May 06, 2013, 11.15 AM | Source: CNBC-TV18
One can sell HDFC Bank. The stock is mimicking the Bank Nifty on a slightly lower note. It is on the verge of a breakdown, says Sudarshan Sukhani of s2analytics.com.
Sudarshan Sukhani (more)
Technical Analyst, s2analytics.com | Capital Expertise: Equity - Technical
Sukhani told CNBC-TV18, "HDFC Bank is mimicking the Bank Nifty on a slightly lower note. It is on the verge of a breakdown. Today, the market might open slightly higher as the SGX Nifty suggests but that will not change the scenario.

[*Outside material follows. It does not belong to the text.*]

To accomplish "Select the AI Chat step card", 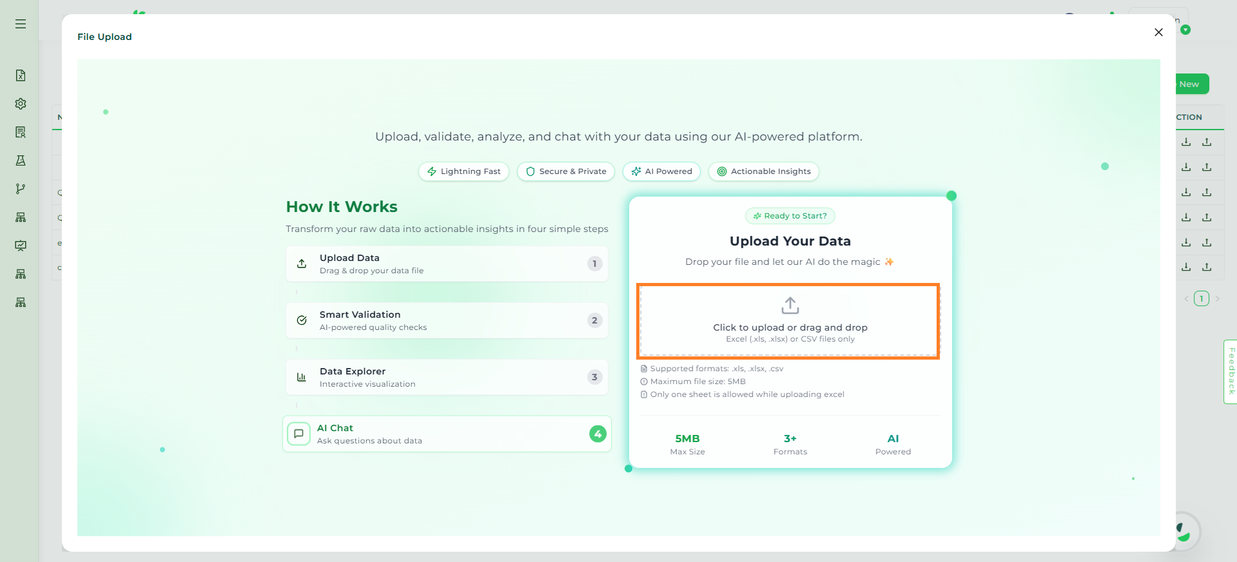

It just means that you move your stops a little higher. If the open is higher then you sell higher also and move the stocks higher. That is a trading method. However, this stock is likely to breakdown from these lofty highs. If not anything it will give us a correction and for a short-term trader that is enough.
At 09:51 hrs HDFC Bank was quoting at Rs 671.40, down Rs 9.65, or 1.42 percent. It has touched an intraday high of Rs 678.50 and an intraday low of Rs 670.35.
The share touched its 52-week high Rs 705 and 52-week low Rs 492.90 on 30 November, 2012 and 23 May, 2012, respectively. Currently, it is trading 4.77 percent below its 52-week high and 36.21 percent above its 52-week low. Market capitalisation stands at Rs 159,803.09 crore.